For their troubles, the sheep get a comfortable supply of food to munch on and ample protection from the sun and weather elements underneath the solar panels.

Photo Source: American Solar Grazing Association

The cost-savings for all parties involved is another reason to like the solar-sheep arrangement. The solar operator no longer has to worry about maintenance fees associated with traditional landscaping and potential damages from mowing mishaps or overgrown vegetation. Meanwhile, the sheep farmer receives a steady income stream for the use of their sheep without sacrificing meat, dairy, or wool production capabilities. According to the ASGA, solar operators typically pay farmers $250-$750 per year for an acre of land to be grazed.

Powering Pollinators  

Incorporating pollinator-friendly habitats into solar farm sites is another aspect of the agrivoltaics movement that has far-ranging benefits.

The decline in pollinator populations – especially among bees – is well-documented. Habitat loss, climate change impacts, and insecticide use are some of the main challenges that pollinators continually face these days.

By incorporating native plant habitats on solar sites, great progress can be made to support critical pollinator populations. Other associated benefits like reducing erosion and runoff issues, and promoting overall biodiversity are an added bonus. When accompanied with pollinator-friendly vegetation management practices, like eliminating insecticide use, solar sites can help to foster pollinator activity on-site and in the surrounding area. The participating farmer and neighboring agricultural sites stand to benefit from all of the increased pollinator activity given the obvious role that pollination plays in crop production.

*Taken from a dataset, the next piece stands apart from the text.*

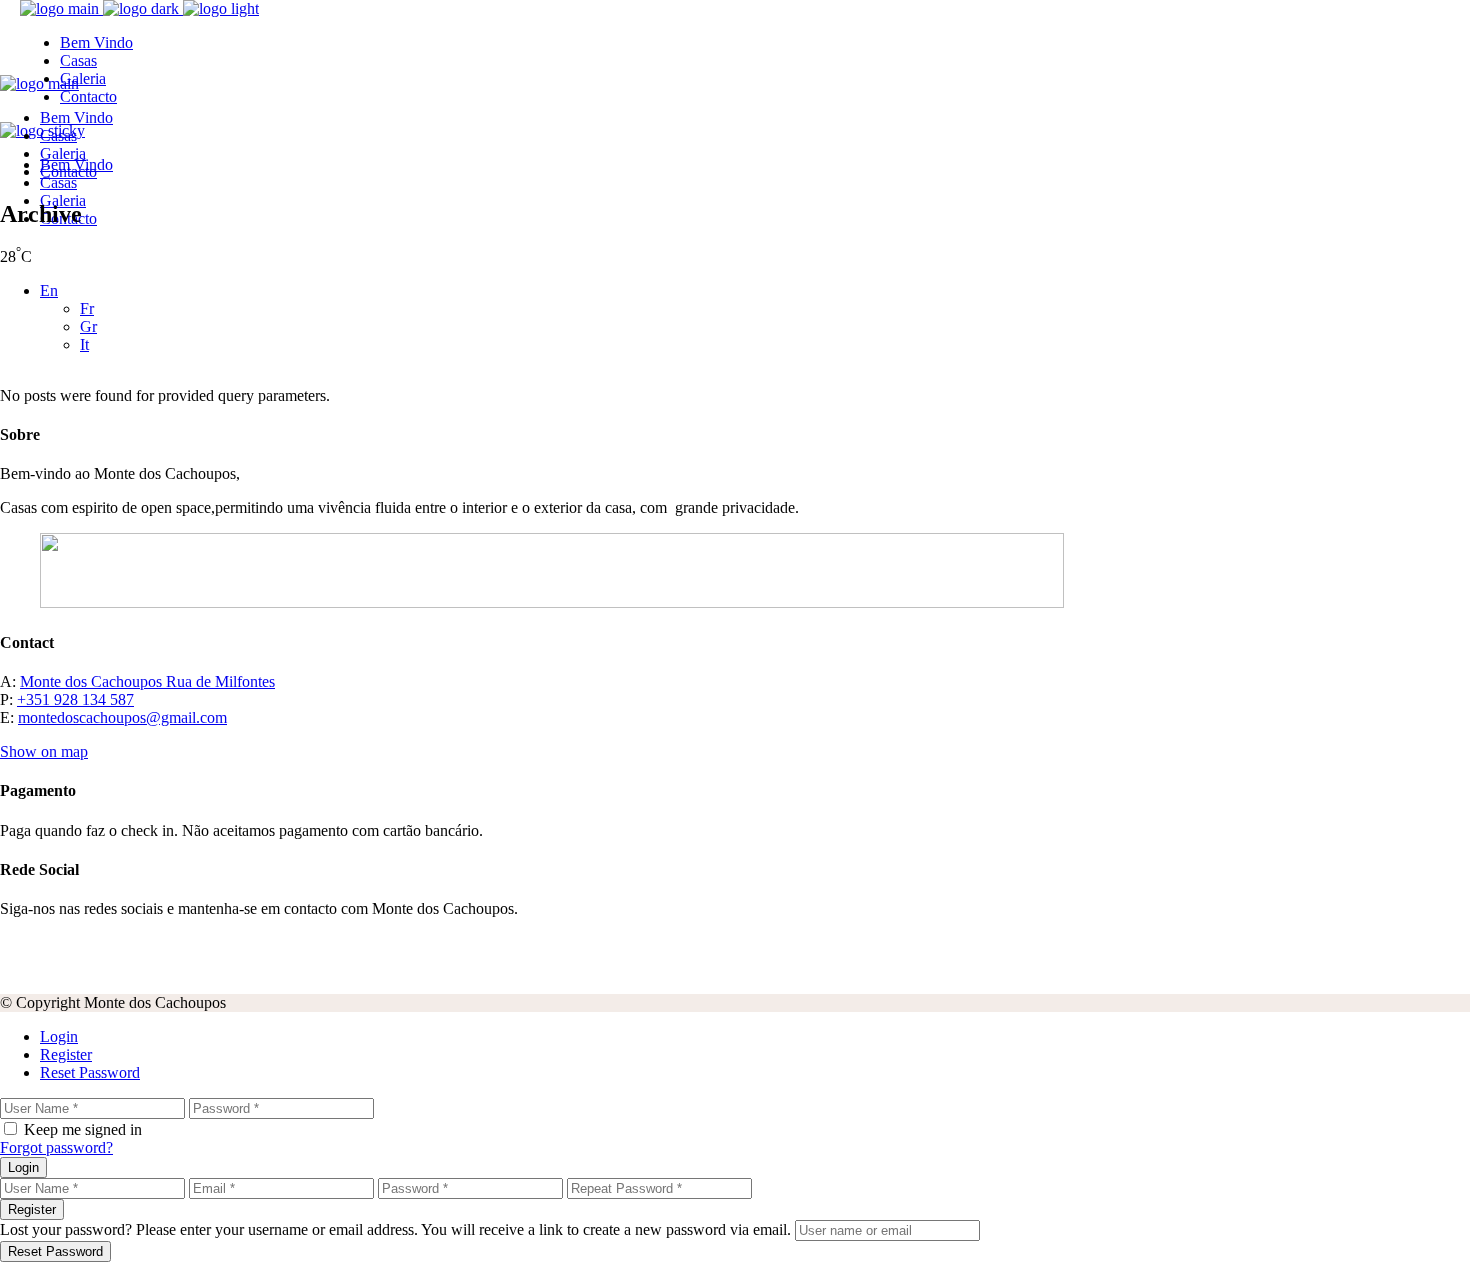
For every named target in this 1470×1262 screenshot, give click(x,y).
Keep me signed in (83, 1129)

Photo Source: Fresh-Energy

The Environmental Protection Agency (EPA) has general guidelines to protect pollinators from harmful insecticides, and there are no shortage of pollinator-friendly organizations out there that promote best practices in supporting pollinators in your home garden, school, business, etc. Many states are now implementing their own pollinator-friendly solar farm standards to incentivize pollinator habitats specifically on solar farm developments. Minnesota was the first state to do just that back in 2016, when then Governor Mark Dayton signed the Pollinator Friendly Solar Act into law. This first-of-its-kind legislation outlined voluntary standards and benchmarks that participating solar sites can meet in order to achieve recognition as a “pollinator-friendly” solar location. Several other states have followed Minnesota’s lead and developed their own voluntary standards to certify solar sites as pollinator-friendly.

Photo Source: Fresh-Energy

We’ve seen consumers’ pro-renewable preferences influence all sorts of industries and the honey industry is no different. Not only are pollinator-friendly solar sites becoming more common as a way to benefit farmers and vulnerable pollinator populations, but honey producers are also realizing the appeal of marketing honey harvested on solar farms. Companies like Minnesota-based Bare Honey are embracing this promising market opportunity and showcasing the multiple layers of economic and  environmental benefits of solar-based honey production.

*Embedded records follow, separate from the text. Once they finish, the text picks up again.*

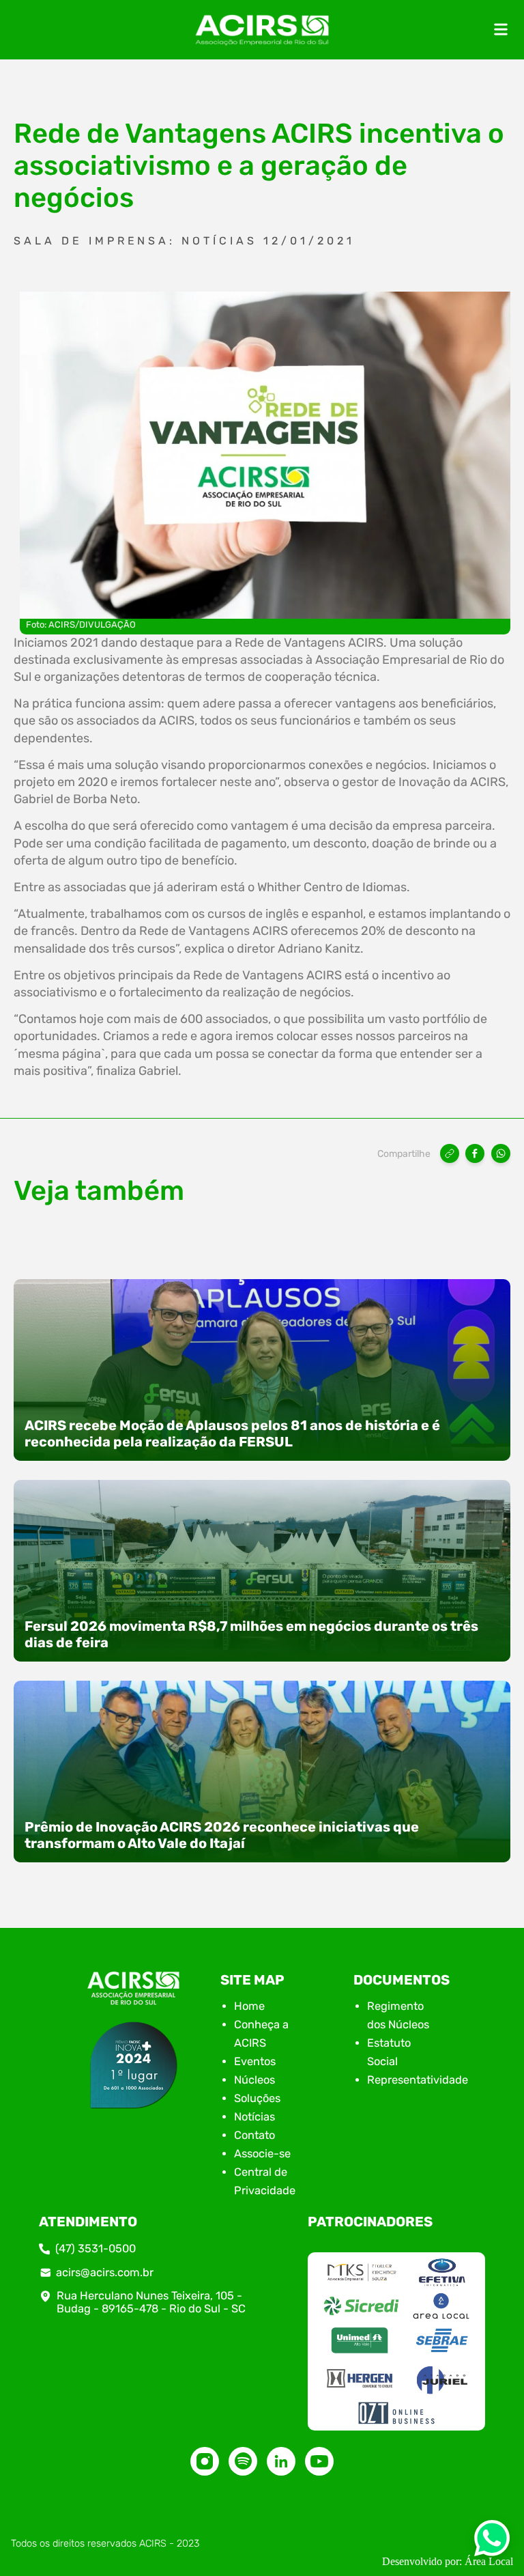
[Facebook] (474, 1153)
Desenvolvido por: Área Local (447, 2561)
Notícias (254, 2116)
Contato (254, 2135)
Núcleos (254, 2079)
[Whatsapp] (492, 2542)
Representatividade (417, 2079)
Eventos (255, 2061)
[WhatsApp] (500, 1153)
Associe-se (262, 2153)
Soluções (257, 2098)
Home (249, 2006)
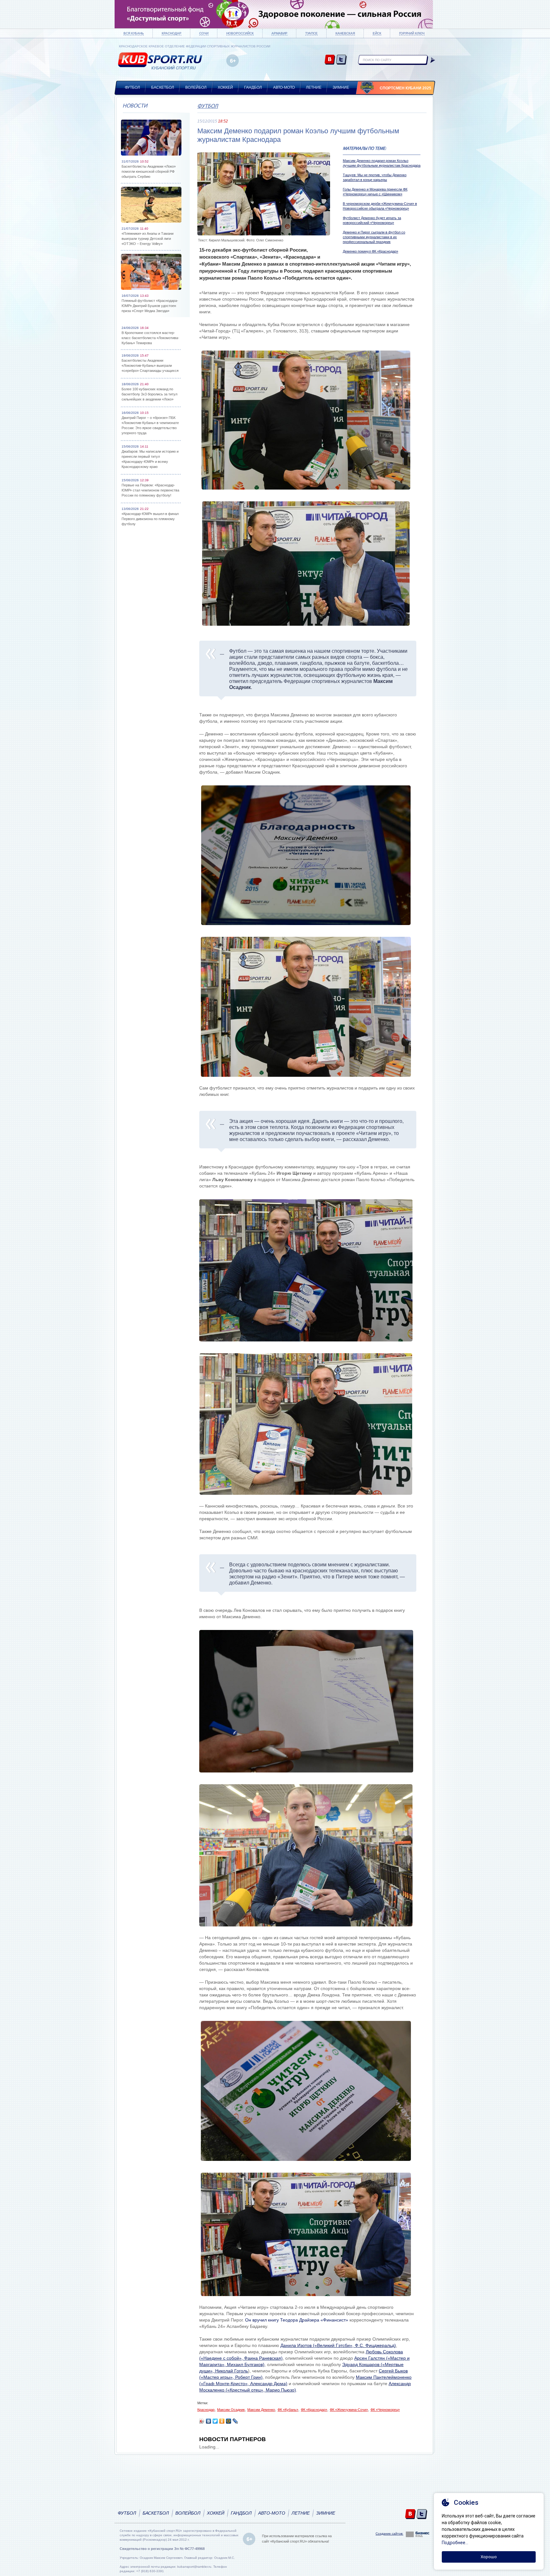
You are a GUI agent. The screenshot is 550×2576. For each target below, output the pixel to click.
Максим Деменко (261, 2410)
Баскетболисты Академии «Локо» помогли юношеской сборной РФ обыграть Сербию (149, 171)
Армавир (279, 33)
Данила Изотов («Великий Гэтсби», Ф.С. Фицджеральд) (338, 2345)
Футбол (132, 87)
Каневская (345, 33)
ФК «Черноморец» (385, 2410)
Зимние (341, 87)
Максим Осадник (231, 2410)
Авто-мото (284, 87)
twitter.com (341, 60)
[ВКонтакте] (208, 2421)
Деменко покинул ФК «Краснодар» (370, 251)
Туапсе (311, 33)
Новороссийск (240, 33)
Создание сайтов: (389, 2533)
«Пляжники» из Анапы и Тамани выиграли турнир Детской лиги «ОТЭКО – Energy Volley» (147, 239)
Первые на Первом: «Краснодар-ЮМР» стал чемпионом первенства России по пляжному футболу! (150, 490)
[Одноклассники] (222, 2421)
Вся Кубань (133, 33)
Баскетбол (162, 87)
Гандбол (253, 87)
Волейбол (196, 87)
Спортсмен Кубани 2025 (405, 88)
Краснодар (171, 33)
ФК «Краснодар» (314, 2410)
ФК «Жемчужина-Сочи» (349, 2410)
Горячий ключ (412, 33)
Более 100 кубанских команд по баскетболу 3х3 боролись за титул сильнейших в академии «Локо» (149, 394)
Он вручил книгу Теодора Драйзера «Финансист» (296, 2319)
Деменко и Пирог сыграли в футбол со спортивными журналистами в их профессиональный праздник (374, 237)
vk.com (330, 60)
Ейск (377, 33)
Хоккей (225, 87)
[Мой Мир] (228, 2421)
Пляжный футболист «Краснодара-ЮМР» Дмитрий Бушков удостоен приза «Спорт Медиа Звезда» (150, 306)
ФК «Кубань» (288, 2410)
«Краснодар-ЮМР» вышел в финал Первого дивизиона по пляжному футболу (150, 519)
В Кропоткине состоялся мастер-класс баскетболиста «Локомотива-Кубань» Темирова (150, 338)
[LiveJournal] (235, 2421)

The cross-cutting benefits of solar energy never cease to amaze us. The emerging prominence of agrivoltaics is but the latest manifestation of the broad benefits associated with solar energy. Not only can solar energy lead the way to powering the world in a more sustainable way, but it can totally transform the way that we produce food. Imagine a future where acres of farmland is covered with solar panels and high yielding crops; grazing sheep and abundant honey producers. Global de-carbonization goals will require wholesale changes across many industries. The ongoing innovations in the agriculture industry and the emergence of agrivoltaics are a great example of how solar energy will continue to shape (and improve) the future.